start

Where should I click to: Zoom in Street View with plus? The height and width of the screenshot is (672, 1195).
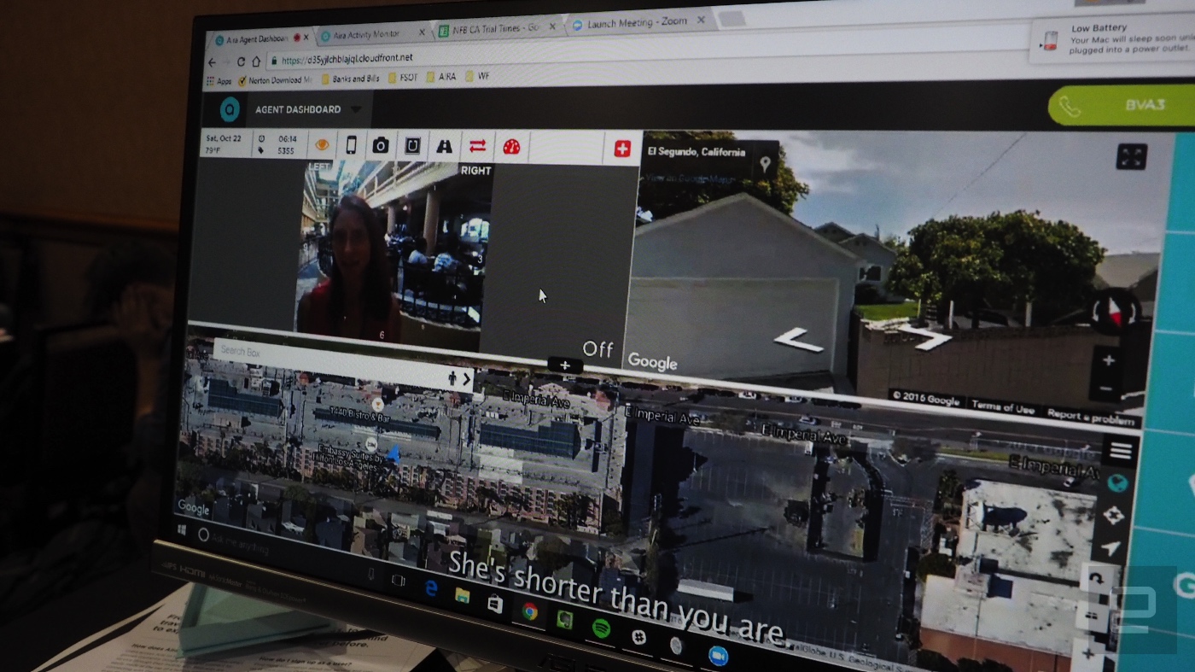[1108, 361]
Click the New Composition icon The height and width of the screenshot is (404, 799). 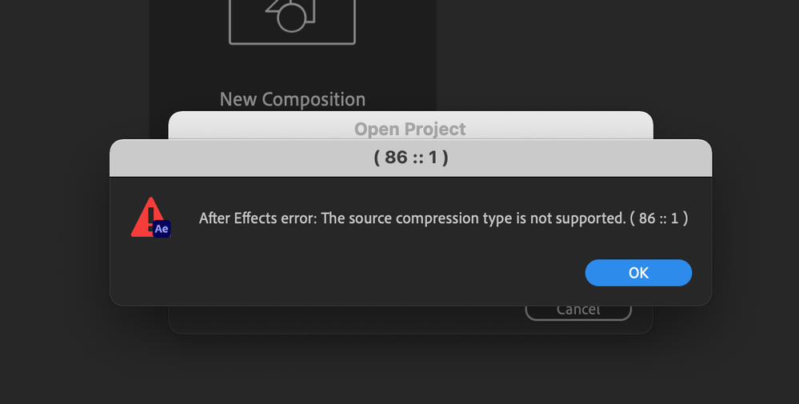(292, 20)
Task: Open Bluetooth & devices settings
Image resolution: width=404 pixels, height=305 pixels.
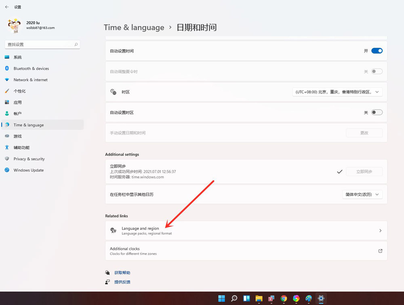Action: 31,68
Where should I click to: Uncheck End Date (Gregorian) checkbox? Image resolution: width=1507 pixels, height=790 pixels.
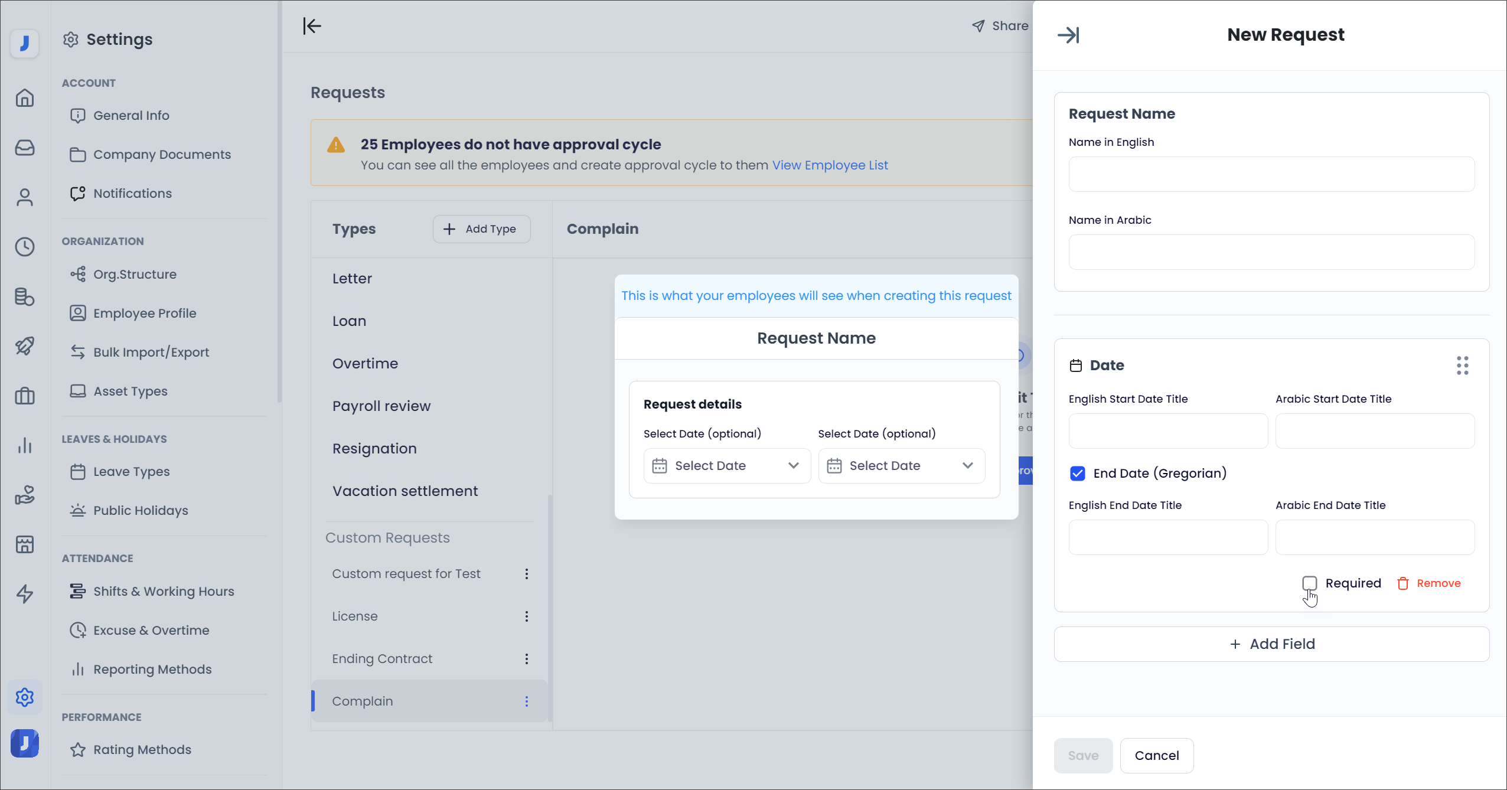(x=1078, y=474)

end

* _PROMPT_
Copy out the stretch of the listing from the line containing "Task: Open Bluetooth & devices settings" through the end of the listing, with both ends included and every request kept. Multiply each coordinate in the answers by 2.1 and round to whole numbers, with halves rounded up, and leave the pictures out.

* _ANSWER_
Task: Open Bluetooth & devices settings
Image resolution: width=404 pixels, height=305 pixels.
Action: 65,143
Where should I click to: Uncheck End Date (Gregorian) checkbox? Image resolution: width=1507 pixels, height=790 pixels.
(x=2264, y=995)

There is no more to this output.